Texte à lire:
━━━━━━

Alors que Donald Trump fanfaronnait sur l’exportation imminente de pick-up Ford F-150 vers le Japon, la réalité sur le terrain révèle un renversement de tendance bien plus inattendu. Ce ne sont pas les énormes camions américains qui envahissent les routes nippones, mais bien les minuscules véhicules japonais qui captivent l’imaginaire québécois. À la tête de cette petite révolution motorisée : les K-Trucks, les K-Cars et les K-Vans.
Stéphane Laframboise, propriétaire de Unique Auto Import à Vaudreuil, est l’un des pionniers de cette vague d’importation. Depuis des années, il ramène du Japon ces petits véhicules étonnamment polyvalents, robustes et économiques. Ce qu’on appelle les véhicules de type “Kei” — terme japonais désignant une catégorie légale restreinte par la taille et la cylindrée — regroupe une panoplie de modèles : pick-up (K-Truck), minifourgonnettes (K-Van) ou microvoitures sportives (K-Car), tous propulsés par des moteurs de 650cc à trois cylindres.
Leur format mini ne les rend pas moins pratiques. Bien au contraire. Ces véhicules conçus pour les ruelles étroites du Japon trouvent ici un nouveau souffle dans les zones rurales du Québec, sur les terrains de villégiature ou dans les exploitations agricoles. Moins larges qu’un VTT côte-à-côte, mais dotés d’une cabine fermée, de chauffage et de l’air climatisé, ils séduisent une clientèle bien précise : hommes de 40 à 70 ans, souvent propriétaires de chalets ou d’entreprises, à la recherche d’un utilitaire fiable, léger, original et sans les frais exubérants associés aux véhicules neufs.

━━━━━━

Données fournies:
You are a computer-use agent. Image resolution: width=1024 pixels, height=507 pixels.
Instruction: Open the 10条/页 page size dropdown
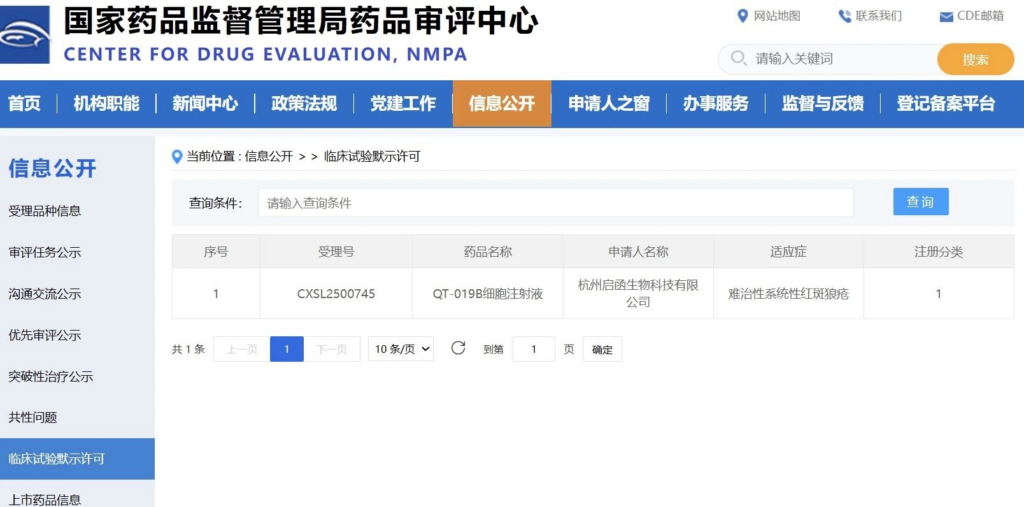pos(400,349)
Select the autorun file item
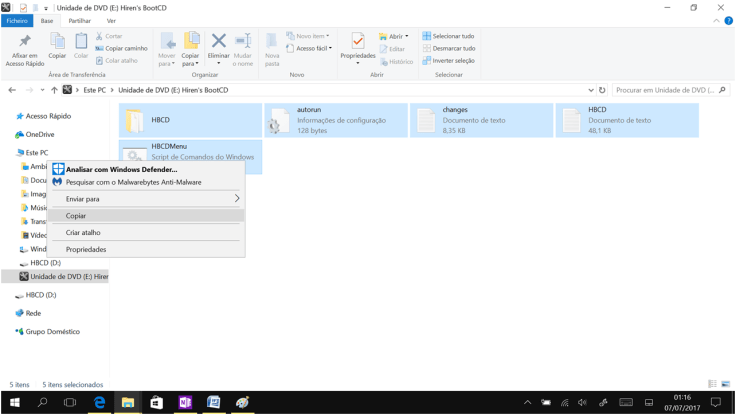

━━━━━━

À faire:
1. Répondez à ces questions à partir du texte sur les petits véhicules japonais au Québec :
(a) Comment s’appelle l’entreprise de Stéphane Laframboise, et dans quelle ville se trouve-t-elle ?
(b) Quel moteur équipe tous les véhicules de type « Kei » ?
(c) Quel âge ont les hommes qui forment la clientèle de ces véhicules ?
2. Les phrases suivantes sont-elles conformes au texte sur les petits véhicules japonais au Québec ? Répondez par oui ou non, en citant les mots du texte qui tranchent.
(a) Ces véhicules sont plus larges qu’un VTT côte-à-côte.
(b) Donald Trump parlait d’exporter des pick-up Ford F-150 vers le Japon.
(c) Ces véhicules ont été conçus pour les ruelles étroites du Japon.
3. Poursuivez le texte sur les petits véhicules japonais au Québec à partir de sa dernière phrase.

Les réponses:
1.
(a) Unique Auto Import, à Vaudreuil.
(b) Un moteur de 650cc à trois cylindres.
(c) De 40 à 70 ans.

2.
(a) Non : « Moins larges qu’un VTT côte-à-côte ».
(b) Oui : « Donald Trump fanfaronnait sur l’exportation imminente de pick-up Ford F-150 vers le Japon ».
(c) Oui : « Ces véhicules conçus pour les ruelles étroites du Japon ».

3.
Les avantages sont multiples : faible consommation de carburant (5 à 6 L/100 km), prix d’achat abordable (entre 10 000 et 13 000 $ selon les modèles), longévité, et surtout, une étonnante absence de rouille. Ces véhicules japonais ayant rarement connu la neige ou le sel, ils arrivent au Québec dans un état quasi neuf malgré leur âge. Certains n’ont que 25 000 à 30 000 kilomètres au compteur. Et oui, ils passent l’hiver sans broncher : traction intégrale, châssis léger, pneus homologués, et une maniabilité idéale pour les chemins enneigés.
Stéphane précise que malgré leur conduite à droite et la transmission manuelle fréquente, l’adaptation est rapide. « Ça prend cinq minutes à notre cerveau pour s’adapter », dit-il en riant. Le levier de vitesse se manie de la main gauche, les essuie-glaces et clignotants sont inversés, mais les Québécois s’y font vite. Même les garages s’y adaptent. Si certains ateliers conventionnels boudent encore ces modèles exotiques, il existe déjà un réseau de mécanos et de distributeurs qui assurent l’entretien avec efficacité. Les pièces arrivent en 7 à 10 jours du Japon.
La clientèle évolue aussi. Si les K-Trucks attirent majoritairement les baby-boomers ou les retraités, les K-Cars plus stylisées, comme la Suzuki Cappuccino ou la Honda Beat, séduisent une clientèle plus jeune — entre 30 et 50 ans — friande de petites voitures originales et performantes. Ce marché de niche gagne en visibilité, au point où certains modèles sont devenus des vedettes sur les réseaux sociaux ou dans les campings, attirant les regards curieux et les questions admiratives.
Et l’avenir ? Il est prometteur, selon Stéphane. « Je me vois faire ça encore 15 ou 20 ans », confie-t-il. La croissance est soutenue, malgré les quelques incertitudes réglementaires qui planent parfois, notamment sur la conduite à droite ou les normes environnementales. Mais pour l’instant, l’importation continue de croître, portée par le bouche-à-oreille, les réseaux sociaux, et l’engouement bien québécois pour les trouvailles pratiques, durables et… un peu excentriques.
En somme, pendant que certains rêvent de conquérir Tokyo avec leurs mastodontes, ce sont les microvans japonais qui conquièrent les chemins forestiers du Saguenay et les ruelles de Montréal. Une autre manière, toute en modestie et en efficacité, de repenser notre rapport à l’automobile.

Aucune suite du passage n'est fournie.